Instructions for the task - Everything from the line holding "[Настільна гра Діксіт" to the end of the data must be reproduced exactly; include both boundary lines and nothing else.
○ ○ ○
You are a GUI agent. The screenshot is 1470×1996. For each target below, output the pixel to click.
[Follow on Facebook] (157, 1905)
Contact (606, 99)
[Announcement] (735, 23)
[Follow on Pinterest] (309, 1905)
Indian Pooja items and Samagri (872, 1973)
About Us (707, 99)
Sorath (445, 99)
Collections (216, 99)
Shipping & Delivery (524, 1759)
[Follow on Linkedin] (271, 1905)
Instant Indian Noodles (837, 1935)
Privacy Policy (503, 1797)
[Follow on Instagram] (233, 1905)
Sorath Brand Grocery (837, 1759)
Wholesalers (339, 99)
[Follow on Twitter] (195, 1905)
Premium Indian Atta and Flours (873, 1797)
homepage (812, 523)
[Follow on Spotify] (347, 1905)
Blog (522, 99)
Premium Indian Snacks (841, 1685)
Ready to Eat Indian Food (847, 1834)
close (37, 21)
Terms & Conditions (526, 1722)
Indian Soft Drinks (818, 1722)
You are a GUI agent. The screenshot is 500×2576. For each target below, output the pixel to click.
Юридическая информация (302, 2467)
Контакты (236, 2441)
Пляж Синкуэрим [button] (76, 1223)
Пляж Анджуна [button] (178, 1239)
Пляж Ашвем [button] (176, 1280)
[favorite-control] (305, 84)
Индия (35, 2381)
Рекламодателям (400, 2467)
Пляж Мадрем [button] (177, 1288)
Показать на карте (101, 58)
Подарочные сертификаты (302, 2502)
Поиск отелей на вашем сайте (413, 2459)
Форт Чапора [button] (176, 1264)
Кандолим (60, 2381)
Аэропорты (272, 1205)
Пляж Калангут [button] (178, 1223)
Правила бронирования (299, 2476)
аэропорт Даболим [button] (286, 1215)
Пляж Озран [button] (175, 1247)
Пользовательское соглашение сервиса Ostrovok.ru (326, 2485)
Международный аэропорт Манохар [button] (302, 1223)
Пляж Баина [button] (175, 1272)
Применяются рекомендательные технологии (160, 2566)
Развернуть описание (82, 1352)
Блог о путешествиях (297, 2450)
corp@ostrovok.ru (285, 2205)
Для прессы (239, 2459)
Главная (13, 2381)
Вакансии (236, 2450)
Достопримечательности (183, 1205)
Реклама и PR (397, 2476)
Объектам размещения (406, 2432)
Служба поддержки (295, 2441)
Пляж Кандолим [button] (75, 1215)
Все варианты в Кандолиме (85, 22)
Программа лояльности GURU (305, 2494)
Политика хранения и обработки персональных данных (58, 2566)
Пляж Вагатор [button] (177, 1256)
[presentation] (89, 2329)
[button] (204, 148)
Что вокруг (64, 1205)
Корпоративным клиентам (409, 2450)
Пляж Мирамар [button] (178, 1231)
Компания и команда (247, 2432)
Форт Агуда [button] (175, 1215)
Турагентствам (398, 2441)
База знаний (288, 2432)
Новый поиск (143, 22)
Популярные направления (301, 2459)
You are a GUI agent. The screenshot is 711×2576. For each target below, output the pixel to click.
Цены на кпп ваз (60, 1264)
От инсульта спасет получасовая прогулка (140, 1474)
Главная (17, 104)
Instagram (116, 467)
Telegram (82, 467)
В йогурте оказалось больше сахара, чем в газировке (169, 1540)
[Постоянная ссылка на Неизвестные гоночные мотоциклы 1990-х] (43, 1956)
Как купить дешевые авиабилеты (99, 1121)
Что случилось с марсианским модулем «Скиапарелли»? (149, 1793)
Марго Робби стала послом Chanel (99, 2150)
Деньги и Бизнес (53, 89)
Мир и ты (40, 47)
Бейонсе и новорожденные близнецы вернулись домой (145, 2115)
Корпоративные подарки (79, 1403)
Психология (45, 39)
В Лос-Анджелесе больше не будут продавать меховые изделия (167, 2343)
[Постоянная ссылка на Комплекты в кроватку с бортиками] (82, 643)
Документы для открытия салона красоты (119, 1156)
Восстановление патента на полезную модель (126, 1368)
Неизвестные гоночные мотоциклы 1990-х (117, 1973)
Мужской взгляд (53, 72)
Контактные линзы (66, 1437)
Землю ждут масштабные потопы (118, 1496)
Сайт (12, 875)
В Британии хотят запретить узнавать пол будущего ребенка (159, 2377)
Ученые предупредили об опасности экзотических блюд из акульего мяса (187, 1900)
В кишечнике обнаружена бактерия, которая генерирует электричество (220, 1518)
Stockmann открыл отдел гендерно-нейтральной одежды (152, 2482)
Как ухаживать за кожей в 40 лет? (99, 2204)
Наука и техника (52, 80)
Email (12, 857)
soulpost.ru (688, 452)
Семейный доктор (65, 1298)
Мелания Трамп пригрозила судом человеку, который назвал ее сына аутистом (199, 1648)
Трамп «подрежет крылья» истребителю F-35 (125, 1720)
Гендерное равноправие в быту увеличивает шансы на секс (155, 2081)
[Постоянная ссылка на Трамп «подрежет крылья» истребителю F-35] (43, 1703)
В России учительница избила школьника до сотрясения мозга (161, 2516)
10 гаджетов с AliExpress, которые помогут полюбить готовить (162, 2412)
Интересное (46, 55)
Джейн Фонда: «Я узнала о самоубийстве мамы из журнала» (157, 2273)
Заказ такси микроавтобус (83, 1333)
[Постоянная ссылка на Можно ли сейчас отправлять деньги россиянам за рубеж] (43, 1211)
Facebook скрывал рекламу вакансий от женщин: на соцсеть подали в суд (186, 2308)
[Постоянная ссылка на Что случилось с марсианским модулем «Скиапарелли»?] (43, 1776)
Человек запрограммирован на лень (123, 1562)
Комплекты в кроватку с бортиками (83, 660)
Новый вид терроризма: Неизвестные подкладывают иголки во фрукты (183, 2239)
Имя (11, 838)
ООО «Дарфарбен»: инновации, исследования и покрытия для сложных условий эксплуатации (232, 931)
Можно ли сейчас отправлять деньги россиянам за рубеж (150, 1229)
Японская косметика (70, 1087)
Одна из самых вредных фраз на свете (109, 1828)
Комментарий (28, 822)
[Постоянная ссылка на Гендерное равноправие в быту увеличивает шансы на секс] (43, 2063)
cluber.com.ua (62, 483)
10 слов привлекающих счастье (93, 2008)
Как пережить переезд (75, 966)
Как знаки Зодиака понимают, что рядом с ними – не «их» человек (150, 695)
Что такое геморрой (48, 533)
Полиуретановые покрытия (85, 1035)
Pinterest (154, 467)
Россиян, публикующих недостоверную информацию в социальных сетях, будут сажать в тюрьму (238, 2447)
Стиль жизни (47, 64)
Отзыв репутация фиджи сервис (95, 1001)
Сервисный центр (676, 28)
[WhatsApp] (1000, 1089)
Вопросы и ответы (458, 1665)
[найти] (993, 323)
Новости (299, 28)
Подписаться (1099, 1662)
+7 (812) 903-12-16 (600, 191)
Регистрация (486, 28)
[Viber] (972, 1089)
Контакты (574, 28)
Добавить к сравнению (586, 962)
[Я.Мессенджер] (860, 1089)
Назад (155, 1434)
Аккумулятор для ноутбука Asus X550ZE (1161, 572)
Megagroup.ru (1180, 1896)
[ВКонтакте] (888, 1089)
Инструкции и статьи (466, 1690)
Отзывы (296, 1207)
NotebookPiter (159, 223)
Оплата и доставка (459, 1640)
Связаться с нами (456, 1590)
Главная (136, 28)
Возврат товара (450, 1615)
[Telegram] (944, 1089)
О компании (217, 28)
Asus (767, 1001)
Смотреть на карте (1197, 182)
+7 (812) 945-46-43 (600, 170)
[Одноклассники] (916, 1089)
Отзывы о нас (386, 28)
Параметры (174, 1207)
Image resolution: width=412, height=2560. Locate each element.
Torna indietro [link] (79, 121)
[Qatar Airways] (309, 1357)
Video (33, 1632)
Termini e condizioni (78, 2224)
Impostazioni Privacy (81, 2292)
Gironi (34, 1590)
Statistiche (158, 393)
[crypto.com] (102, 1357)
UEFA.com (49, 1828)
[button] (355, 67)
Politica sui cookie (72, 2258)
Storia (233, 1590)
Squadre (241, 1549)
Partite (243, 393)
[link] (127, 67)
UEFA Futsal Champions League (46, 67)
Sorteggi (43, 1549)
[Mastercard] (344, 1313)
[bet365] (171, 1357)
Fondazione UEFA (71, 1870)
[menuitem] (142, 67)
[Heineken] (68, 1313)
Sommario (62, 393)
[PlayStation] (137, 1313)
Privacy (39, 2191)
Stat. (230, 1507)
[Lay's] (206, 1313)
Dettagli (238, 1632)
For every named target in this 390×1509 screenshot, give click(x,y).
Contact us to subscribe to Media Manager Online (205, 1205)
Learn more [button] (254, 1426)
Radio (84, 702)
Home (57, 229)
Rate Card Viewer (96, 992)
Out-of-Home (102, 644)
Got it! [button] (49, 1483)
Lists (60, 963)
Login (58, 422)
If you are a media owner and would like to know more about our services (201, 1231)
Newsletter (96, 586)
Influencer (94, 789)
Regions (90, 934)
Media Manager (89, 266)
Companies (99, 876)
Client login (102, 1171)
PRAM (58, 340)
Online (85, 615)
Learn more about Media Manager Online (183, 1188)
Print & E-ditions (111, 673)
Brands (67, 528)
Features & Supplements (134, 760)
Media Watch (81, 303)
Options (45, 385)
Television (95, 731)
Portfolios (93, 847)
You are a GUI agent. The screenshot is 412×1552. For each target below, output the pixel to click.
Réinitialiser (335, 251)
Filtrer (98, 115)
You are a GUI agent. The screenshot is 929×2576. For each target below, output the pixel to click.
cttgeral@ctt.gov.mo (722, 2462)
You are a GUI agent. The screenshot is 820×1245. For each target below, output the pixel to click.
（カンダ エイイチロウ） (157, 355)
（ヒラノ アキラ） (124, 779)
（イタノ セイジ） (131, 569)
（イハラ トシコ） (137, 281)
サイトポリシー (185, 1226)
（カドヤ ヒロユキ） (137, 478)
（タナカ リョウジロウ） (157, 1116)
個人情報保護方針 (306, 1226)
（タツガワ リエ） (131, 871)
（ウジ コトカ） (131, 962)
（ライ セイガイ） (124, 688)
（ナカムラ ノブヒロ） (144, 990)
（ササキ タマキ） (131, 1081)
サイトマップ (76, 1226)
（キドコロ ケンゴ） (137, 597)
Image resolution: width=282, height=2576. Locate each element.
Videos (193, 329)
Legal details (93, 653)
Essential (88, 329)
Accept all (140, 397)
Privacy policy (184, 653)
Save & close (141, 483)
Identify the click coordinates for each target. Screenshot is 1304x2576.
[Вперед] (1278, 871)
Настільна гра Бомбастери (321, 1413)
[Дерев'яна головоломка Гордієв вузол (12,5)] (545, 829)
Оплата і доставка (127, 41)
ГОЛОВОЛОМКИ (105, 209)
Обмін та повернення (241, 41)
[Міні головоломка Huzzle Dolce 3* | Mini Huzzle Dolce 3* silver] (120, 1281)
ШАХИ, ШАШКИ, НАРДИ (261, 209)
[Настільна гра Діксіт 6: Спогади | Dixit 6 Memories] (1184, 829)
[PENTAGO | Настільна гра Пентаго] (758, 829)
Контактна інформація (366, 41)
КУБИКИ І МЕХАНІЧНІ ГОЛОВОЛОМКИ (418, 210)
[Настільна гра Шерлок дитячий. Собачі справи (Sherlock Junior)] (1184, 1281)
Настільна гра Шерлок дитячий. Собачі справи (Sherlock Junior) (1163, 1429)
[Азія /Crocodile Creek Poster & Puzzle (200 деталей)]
○ ○ ○
Answer for the task -
[Настільна гра Діксіт 6: Спогади | Dixit 6 Memories] (1184, 829)
[PENTAGO | Настільна гра Пентаго] (758, 829)
Контактна інформація (366, 41)
КУБИКИ І МЕХАНІЧНІ ГОЛОВОЛОМКИ (418, 210)
[Настільна гра Шерлок дитячий. Собачі справи (Sherlock Junior)] (1184, 1281)
Настільна гра Шерлок дитячий. Собачі справи (Sherlock Junior) (1163, 1429)
[Азія /Crocodile Creek Poster & Puzzle (200 деталей)]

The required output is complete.